What’s behind Arsenal’s recent struggles playing at the Emirates?

What is it about playing at the Emirates that seems to be causing Arsenal trouble of late?

We started the season with a turbulent 4-3 defeat at the hands of Liverpool, and, in our latest home match, narrowly avoided a draw against Southampton courtesy of a last-gap penalty.

But for that penalty, we may have found ourselves without a win at home this season and scratching our heads as to just why we don’t seem to be able to make the advantage of home pay as much as it traditionally does.

It’s too early to say that the pattern we saw emerge at the back end of last season has returned but the early signs are that the team is again struggling to find form at the Emirates.

But what is it about playing at home that has become something of a problem for Arsene Wenger’s side? Is there a psychological problem? A nervousness? Or are visiting teams that much smarter now?

In 2013/14, of the 19 games played at home, we recorded 13 wins, five draws and a single defeat. We finished fourth that year and it was largely because of our strong performances in the relative safety of North London. We scored 36 goals at home, and conceded 11. Away from home we scored 32.

Two seasons ago, in 2014/15, our home record was again solid. Of the 19 games played at Emirates Stadium, Arsenal won 12, drew five and lost only two.

We scored a pretty healthy 41 goals at home, whilst conceding 14. On the road we scored 30 goals.

Last season, we again recorded 12 wins at home, but were held to a draw on four occasions and suffered three defeats. We scored 31 goals at home, and conceded 11 goals. On the road we scored 34 goals.

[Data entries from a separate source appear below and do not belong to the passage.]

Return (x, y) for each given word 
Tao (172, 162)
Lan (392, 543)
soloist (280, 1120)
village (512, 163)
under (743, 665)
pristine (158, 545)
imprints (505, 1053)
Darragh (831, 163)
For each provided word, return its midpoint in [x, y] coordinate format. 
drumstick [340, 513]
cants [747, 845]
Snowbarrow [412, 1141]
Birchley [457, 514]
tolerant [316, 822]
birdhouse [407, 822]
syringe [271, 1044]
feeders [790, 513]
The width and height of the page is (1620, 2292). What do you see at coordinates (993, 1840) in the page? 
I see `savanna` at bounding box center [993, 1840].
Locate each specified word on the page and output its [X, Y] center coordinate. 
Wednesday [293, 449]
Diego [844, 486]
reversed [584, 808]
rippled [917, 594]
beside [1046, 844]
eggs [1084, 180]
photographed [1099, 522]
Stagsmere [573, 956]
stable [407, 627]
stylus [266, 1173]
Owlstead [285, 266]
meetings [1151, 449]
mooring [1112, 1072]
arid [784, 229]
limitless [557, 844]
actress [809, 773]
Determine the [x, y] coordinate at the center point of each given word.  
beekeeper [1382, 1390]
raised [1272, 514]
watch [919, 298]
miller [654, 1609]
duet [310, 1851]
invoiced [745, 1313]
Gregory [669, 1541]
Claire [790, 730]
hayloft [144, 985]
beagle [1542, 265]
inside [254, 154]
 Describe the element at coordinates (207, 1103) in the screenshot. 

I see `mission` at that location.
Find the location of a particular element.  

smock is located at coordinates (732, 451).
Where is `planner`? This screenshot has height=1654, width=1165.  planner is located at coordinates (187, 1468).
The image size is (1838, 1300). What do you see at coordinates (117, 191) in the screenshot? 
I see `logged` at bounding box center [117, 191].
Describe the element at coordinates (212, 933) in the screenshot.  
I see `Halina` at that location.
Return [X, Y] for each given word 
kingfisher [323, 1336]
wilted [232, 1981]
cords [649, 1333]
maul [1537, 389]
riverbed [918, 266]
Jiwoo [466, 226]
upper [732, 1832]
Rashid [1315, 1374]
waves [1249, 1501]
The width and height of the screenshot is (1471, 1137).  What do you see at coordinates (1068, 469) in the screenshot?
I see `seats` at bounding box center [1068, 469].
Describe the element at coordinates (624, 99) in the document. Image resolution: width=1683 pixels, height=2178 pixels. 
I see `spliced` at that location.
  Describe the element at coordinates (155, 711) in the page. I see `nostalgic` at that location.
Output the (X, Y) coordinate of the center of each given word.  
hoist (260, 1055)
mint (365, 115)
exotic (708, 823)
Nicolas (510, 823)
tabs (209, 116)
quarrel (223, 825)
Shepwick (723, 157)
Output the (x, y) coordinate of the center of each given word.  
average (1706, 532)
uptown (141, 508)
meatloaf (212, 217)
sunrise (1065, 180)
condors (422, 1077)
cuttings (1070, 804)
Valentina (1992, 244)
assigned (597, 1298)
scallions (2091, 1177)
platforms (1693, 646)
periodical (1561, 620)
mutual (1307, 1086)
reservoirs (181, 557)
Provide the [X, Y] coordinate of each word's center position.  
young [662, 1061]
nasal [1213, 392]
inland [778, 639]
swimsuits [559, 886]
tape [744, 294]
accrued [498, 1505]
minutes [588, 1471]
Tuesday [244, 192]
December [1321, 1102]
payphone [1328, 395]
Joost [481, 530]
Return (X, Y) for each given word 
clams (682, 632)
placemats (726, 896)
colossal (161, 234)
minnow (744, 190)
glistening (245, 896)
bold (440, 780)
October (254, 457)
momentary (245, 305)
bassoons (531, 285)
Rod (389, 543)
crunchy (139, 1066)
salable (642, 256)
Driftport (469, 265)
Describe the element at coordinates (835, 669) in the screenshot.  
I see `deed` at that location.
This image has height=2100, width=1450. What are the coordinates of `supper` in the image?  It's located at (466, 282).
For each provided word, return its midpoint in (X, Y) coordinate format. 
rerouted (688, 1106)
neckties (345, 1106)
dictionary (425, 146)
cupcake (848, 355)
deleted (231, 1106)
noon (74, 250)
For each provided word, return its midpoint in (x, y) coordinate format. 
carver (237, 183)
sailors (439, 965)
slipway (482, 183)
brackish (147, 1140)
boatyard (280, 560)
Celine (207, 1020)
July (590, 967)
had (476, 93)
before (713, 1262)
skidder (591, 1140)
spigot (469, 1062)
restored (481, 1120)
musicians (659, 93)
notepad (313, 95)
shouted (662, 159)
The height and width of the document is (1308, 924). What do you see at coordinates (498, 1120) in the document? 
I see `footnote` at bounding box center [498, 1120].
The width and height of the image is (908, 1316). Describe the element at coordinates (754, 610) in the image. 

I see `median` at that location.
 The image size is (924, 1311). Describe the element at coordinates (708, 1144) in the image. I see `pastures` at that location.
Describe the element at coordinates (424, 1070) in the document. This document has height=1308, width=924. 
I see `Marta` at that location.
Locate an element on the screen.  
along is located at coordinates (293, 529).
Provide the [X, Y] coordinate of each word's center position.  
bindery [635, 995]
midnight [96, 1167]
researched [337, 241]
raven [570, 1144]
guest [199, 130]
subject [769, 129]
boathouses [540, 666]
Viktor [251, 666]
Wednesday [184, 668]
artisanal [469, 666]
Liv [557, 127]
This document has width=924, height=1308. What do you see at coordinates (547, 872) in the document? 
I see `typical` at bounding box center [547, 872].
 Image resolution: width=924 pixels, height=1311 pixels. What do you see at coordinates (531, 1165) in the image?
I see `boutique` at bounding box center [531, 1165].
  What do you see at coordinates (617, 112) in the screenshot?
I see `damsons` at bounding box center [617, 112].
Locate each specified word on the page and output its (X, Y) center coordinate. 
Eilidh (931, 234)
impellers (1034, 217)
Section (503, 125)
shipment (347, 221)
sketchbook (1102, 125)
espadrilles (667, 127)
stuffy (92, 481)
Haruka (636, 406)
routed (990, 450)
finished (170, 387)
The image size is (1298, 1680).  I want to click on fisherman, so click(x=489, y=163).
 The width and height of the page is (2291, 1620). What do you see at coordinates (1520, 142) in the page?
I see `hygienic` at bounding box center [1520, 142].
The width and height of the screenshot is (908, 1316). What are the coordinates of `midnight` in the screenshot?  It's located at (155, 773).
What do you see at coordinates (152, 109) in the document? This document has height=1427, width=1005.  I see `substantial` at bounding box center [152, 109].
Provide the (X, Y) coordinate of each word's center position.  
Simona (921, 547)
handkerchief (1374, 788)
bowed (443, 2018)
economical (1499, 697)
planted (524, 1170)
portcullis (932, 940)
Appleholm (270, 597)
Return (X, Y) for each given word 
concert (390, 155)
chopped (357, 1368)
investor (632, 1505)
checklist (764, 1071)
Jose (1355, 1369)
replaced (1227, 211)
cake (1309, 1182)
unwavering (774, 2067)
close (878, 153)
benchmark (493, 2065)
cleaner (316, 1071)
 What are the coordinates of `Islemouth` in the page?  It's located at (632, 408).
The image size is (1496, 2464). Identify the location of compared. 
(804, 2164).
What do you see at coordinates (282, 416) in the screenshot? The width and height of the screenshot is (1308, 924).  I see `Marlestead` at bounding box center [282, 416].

Out of interest, we scored 47 goals at home in 2012/13, 39 in 2011/12, and 33 in 2010/11.

Although it’s difficult to draw context from statistics, it is well worthy of note that our goals tally at home in 2015/16 was markedly down on where it normally is and, as we know, goals ultimately win games. It’s also interesting to note that our goals tally away from home actually exceeded goals scored at the Emirates last season.

And the problem wasn’t isolated to the Premier League, we also seemed to suffer a drop in goal-scoring form at home in other competitions.

In the 2014/15 Champions League, Arsenal scored 11 goals at home, including the qualifying round, and we knocked out in the round of 16. Away from home we scored eight goals.

In last season’s competition, we scored only seven goals at home and were again knocked out in the round of 16. Away from home we also scored seven goals.

On the face of it, it seems to be a question of goals, and that naturally points the finger at the playing personnel, but is it really as simple as that?

I suspect it is, rather, a combination of factors.

Recent seasons have seen the re-emergence of defending as an art form and, with it, we have seen a series of what would otherwise be described as ‘freak’ results. Take Leicester City’s Premier League triumph, Wales and Iceland’s excellence on the European stage and Portugal’s unlikely victory in the same competition.

All three were built on the back of ultra-organisation in midfield and defence.

This new breed of compact, defensively solid team is incredibly difficult to break down and, thus, is a lot harder to score against.

And teams are much more inclined to stay tight and stick to their game plans when away from home, thus we typically face teams at their most disciplined at the Emirates.

The fact that we scored more goals away from home last season suggests that teams alter their style on their own ground, allowing us to take advantage of situations that would otherwise not present themselves at the Emirates.

Combined with the absence of a genuinely world class centre forward at Arsenal, someone capable of taking advantage of that one opportunity when it comes, we find ourselves caught in the perfect storm of goal-scoring frustration.

Is that likely to change this season? I suspect not. Inspired by what they have seen over the last 12 months, many a manager will be setting out to do more of the same in both league and European competition this season.

The arrival of Lucas Perez may change that, but it will depend entirely on his efficiency in front of goal.

Leicester were able to score plenty of goals home and away last season because of their sheer efficiency in front of goal, something Arsenal are not exactly renowned for.

But, if they are to avoid a repeat of last season’s frustrations, they will have to find a way of making their chances count, or we may well find ourselves on the wrong end of a few more noodle-scratching results.